Konuşmalarında Erdoğan, büyük devlet vurgusunu sürekli tekrarlamaktadır. Böyle bir bilincin ne kadar kıymetli olduğunu, “Esir Türklerin hürriyet özlemini” duyanlar iyi bilir. Erdoğan Beş Tepe’deki törende yaptığı konuşmada, "Milletinin teveccühüne iki kez mazhar olmuş bir devlet başkanı olarak Türkiye'nin çıkarlarını savunurken artık elimiz daha da güçlenmiştir. Bundan sonra uluslararası kamuoyu; küresel krizlerin çözümünde daha fazla inisiyatif alan, bölgesinde barışın ve istikrarın tesisi için daha fazla çabalayan, Türk ve İslam dünyasının kalkınması için daha çok koşturan, mazlum ve mağdurlara daha fazla sahip çıkan bir Türkiye görecektir. Yeni dönemde muhataplarımız karşılarında sınırları içinde ve dışında terör örgütleriyle daha kararlı mücadele eden, Mavi Vatan'da kendisinin ve kardeşlerinin hakkını daha güçlü gözeten, ekonomiden ticarete, güvenlikten demokrasiye başarı çıtasını yükselten, hâsılı, her alanda daha kararlı, daha cesur, daha müşfik, daha aktif bir Türkiye bulacaktır." dedi.
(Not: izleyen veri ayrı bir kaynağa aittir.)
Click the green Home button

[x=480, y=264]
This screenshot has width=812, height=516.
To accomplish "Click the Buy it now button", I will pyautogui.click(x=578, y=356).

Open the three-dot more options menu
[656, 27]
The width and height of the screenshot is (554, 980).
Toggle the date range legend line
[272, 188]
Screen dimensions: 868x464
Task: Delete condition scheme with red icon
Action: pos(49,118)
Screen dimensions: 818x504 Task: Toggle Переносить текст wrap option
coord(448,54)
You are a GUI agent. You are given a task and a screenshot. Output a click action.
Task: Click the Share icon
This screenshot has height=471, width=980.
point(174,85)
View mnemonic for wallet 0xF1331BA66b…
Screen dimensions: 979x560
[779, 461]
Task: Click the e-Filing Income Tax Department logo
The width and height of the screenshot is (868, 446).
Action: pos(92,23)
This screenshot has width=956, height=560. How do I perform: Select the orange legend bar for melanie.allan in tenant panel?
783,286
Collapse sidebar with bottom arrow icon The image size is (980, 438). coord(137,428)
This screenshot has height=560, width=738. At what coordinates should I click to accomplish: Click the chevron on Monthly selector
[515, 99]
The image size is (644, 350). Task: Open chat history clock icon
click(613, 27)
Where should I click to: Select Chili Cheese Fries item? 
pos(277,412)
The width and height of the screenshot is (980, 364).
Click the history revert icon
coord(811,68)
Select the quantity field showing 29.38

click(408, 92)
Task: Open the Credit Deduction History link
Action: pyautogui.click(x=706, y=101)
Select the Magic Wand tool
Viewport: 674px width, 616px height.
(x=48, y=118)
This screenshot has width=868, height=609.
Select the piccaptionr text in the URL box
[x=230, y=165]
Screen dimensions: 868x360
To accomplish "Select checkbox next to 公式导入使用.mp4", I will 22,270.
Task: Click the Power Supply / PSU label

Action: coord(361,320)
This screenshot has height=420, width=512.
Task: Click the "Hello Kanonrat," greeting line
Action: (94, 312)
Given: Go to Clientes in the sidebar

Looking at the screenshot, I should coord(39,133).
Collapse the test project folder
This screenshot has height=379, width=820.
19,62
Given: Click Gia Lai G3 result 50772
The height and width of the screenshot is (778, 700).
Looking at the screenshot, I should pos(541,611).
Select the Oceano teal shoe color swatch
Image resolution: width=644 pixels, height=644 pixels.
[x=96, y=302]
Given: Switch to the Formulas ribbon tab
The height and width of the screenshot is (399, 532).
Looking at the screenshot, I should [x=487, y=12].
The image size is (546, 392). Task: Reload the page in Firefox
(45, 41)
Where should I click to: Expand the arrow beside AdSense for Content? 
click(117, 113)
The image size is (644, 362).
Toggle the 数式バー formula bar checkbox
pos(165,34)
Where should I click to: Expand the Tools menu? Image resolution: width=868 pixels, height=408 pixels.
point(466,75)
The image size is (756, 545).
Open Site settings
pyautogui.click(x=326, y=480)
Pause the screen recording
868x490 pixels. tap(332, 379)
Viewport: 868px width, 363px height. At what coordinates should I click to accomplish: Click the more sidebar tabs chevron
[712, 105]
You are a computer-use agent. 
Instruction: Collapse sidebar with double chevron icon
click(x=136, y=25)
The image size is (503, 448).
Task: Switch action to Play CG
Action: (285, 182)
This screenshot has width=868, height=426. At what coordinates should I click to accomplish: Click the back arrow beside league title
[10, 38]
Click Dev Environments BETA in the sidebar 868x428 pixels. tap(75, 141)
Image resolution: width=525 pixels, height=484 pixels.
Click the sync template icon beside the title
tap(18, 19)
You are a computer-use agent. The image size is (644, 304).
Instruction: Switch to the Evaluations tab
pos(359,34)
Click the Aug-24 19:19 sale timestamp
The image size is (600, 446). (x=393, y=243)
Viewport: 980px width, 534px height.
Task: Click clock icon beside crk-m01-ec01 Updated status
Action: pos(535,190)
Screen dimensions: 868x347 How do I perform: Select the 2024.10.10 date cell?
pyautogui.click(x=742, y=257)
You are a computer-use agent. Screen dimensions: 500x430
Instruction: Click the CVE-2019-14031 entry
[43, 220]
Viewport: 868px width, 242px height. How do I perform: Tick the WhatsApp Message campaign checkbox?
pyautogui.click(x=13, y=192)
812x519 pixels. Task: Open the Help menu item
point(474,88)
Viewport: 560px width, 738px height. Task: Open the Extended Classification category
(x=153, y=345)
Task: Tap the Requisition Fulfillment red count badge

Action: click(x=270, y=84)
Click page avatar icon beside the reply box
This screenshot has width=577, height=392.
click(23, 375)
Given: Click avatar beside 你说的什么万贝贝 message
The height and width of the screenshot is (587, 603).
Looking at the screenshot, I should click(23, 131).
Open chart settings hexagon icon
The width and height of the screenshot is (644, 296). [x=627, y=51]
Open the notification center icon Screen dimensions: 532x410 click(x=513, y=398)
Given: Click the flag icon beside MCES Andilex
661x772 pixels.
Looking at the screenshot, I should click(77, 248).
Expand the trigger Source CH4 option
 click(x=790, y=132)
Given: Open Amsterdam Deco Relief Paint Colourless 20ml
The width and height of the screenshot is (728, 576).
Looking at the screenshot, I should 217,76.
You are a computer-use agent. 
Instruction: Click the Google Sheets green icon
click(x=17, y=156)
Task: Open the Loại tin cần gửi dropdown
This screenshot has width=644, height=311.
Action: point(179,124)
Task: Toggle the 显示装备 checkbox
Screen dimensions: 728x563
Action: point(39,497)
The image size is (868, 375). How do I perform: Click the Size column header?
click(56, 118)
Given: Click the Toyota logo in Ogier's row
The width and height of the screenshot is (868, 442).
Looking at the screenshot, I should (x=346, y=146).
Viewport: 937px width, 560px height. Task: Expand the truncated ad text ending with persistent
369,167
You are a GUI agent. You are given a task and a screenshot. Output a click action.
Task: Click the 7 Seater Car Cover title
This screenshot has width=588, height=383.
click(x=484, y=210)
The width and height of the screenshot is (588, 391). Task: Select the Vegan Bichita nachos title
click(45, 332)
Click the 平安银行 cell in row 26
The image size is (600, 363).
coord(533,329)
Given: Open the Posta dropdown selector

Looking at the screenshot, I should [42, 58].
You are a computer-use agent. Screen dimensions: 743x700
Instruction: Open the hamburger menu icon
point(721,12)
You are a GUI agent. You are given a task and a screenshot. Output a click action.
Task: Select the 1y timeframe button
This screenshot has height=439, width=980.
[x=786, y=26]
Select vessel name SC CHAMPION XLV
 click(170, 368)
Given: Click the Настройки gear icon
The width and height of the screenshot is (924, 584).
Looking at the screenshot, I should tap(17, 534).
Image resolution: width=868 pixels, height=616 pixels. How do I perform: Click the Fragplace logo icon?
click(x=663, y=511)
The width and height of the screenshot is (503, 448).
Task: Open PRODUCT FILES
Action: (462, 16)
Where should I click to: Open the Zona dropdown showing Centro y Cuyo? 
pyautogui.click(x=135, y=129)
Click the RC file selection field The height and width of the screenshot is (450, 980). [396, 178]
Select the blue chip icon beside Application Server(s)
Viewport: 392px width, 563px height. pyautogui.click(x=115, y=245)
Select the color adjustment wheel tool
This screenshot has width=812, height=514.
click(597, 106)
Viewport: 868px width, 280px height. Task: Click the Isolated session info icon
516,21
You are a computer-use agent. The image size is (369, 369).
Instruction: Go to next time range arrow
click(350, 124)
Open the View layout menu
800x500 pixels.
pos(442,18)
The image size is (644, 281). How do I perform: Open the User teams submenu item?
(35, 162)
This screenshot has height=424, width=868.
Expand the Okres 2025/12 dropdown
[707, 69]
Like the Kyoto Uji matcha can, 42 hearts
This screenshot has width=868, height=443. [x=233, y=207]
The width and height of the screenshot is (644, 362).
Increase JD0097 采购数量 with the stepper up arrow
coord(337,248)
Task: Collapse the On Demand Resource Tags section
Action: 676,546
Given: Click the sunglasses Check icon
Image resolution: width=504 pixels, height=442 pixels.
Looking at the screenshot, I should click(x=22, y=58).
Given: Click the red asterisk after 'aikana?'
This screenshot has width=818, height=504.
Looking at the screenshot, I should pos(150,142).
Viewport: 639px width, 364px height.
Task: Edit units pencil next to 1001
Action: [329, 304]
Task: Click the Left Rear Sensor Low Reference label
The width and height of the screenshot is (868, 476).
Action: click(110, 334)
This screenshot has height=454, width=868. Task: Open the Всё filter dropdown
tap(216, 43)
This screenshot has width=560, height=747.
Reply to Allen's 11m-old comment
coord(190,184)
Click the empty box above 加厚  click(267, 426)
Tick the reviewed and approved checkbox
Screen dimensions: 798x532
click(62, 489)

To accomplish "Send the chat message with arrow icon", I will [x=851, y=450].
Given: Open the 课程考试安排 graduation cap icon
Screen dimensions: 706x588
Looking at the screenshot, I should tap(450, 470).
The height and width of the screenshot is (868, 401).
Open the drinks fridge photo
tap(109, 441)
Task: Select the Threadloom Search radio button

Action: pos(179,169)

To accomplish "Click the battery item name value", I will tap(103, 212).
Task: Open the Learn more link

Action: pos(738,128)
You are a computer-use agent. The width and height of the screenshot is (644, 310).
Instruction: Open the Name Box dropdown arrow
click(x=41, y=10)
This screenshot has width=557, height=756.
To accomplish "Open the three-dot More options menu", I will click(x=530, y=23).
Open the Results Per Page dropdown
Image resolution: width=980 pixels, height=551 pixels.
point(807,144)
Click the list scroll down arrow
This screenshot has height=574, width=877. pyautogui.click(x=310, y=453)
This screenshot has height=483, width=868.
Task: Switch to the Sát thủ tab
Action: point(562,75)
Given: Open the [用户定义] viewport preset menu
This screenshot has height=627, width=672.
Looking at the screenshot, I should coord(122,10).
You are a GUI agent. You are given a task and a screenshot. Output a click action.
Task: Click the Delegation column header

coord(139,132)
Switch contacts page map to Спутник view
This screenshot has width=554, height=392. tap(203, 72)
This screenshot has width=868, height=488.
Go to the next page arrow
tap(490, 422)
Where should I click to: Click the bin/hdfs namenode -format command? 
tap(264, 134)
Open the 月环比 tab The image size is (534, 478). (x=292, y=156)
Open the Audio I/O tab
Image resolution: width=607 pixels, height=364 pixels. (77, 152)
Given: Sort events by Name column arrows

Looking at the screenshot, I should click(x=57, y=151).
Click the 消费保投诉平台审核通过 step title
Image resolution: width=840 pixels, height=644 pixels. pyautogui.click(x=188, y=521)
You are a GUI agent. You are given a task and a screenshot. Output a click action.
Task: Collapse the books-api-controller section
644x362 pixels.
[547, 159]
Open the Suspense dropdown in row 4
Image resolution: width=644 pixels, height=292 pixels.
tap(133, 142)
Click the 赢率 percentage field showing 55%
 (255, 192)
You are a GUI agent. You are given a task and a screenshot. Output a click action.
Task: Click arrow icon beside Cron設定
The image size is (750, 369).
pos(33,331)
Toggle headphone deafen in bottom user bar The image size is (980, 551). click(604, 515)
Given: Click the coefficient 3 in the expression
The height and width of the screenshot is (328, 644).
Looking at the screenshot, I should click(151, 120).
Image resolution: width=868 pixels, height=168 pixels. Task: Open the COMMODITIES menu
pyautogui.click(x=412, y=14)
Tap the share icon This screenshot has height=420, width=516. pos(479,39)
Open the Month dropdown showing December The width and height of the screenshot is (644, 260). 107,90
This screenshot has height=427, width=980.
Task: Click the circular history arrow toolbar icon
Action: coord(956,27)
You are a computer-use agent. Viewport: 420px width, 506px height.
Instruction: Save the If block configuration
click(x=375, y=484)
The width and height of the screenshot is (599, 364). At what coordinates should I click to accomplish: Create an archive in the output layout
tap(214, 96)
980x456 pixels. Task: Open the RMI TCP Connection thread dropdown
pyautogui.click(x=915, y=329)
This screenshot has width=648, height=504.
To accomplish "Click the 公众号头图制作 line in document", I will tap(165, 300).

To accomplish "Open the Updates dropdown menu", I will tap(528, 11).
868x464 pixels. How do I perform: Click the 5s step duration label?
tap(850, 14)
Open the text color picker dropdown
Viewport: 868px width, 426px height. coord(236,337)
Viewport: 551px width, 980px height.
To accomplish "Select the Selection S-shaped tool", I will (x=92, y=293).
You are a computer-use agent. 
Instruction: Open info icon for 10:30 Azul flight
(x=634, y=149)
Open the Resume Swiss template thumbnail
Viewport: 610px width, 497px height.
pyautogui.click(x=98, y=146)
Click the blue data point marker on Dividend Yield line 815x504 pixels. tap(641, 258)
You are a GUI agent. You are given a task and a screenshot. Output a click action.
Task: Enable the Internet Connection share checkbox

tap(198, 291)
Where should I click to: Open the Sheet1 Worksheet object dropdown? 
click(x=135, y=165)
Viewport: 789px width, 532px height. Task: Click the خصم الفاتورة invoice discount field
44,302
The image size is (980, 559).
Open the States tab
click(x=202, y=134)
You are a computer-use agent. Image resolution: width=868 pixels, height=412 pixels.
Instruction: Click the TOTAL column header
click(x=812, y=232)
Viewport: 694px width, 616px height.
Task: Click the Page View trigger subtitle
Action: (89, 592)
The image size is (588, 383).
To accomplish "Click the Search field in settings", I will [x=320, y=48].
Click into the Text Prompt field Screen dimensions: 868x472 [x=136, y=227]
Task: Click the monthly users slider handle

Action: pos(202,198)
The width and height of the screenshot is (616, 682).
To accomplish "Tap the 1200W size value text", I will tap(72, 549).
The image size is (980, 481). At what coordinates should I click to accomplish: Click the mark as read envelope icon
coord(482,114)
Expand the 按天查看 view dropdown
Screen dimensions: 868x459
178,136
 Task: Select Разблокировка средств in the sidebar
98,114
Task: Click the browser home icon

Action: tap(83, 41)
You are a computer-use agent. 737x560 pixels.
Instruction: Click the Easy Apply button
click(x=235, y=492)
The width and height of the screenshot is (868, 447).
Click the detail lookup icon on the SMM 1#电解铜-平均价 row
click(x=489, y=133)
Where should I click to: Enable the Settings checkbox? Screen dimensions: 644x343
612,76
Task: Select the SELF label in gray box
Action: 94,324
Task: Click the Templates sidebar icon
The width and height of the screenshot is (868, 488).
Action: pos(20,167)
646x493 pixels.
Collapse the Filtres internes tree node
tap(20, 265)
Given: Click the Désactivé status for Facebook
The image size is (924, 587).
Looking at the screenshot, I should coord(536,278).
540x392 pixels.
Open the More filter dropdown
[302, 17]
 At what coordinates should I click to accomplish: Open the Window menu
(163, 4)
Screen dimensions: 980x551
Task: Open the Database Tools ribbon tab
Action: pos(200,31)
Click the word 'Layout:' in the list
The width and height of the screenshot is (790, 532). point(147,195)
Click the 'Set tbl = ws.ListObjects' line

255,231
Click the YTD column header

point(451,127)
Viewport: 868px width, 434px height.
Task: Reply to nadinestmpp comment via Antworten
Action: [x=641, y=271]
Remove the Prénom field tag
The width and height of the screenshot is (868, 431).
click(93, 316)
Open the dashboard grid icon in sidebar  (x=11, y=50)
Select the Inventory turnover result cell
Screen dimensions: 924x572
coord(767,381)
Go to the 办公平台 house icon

Törenler gerçekten de imparatorluk havasında geçti. 80’in üzerinde devlet başkanı, başbakan katıldı. Çin’den Amerikan kıtasına kadar devlet ve hükümet üst yöneticileri hazır bulundu. Afrika ve Türk Devletleri yoğun ilgi gösteren bölgelerdi. Afrika yönünü kadim dostuna çevirmiş, Türk Cumhuriyetleri ise kardeşlerinin kutlu gününde hazır bulunmuştu.
Mete Han’a atıf
Cumhurbaşkanı Erdoğan’ın her cümlesi, sözü özellikliydi ve önemliydi. Bir şeyin altını çiziyordu ve Türkiye'nin 14 Mayıs ve 28 Mayıs'ta sadece seçim yapmadığını, aynı zamanda gelecek asrın nasıl olacağına da karar verdiğine dikkat çekiyordu. Cumhurbaşkanı Erdoğan, milletin iradesiyle birlikte istiklal ve istikbaline de sahip çıktığını, Türkiye Cumhuriyeti'nin 2200 yılı aşan devlet geleneğiyle, 1000 yılı aşan millet şuuruyla, asırlara sâri birlikte yaşama kültürüyle kendi mecrasında akmaya devam edeceğini gösterdiğini vurguladı.
Dünden daha güçlüyüz
Cumhurbaşkanı Erdoğan, 1000 yıldır Anadolu topraklarını aşkla yeşerten bu ırmağın yatağını hiçbir gücün değiştiremeyeceğinin bir kez daha anlaşıldığının altını çizerek, şunları kaydetti: "Türkiye bugün, dünden daha güçlüdür. Demokrasimiz her zamankinden daha kuvvetlidir. Yarınlarımız 28 Mayıs öncesine göre daha aydınlıktır. Yurt dışındaki kardeşlerimizi, her iki seçimde de ülkemize karşı sorumluluklarını bihakkın yerine getirdikleri için ayrıca tebrik ediyorum.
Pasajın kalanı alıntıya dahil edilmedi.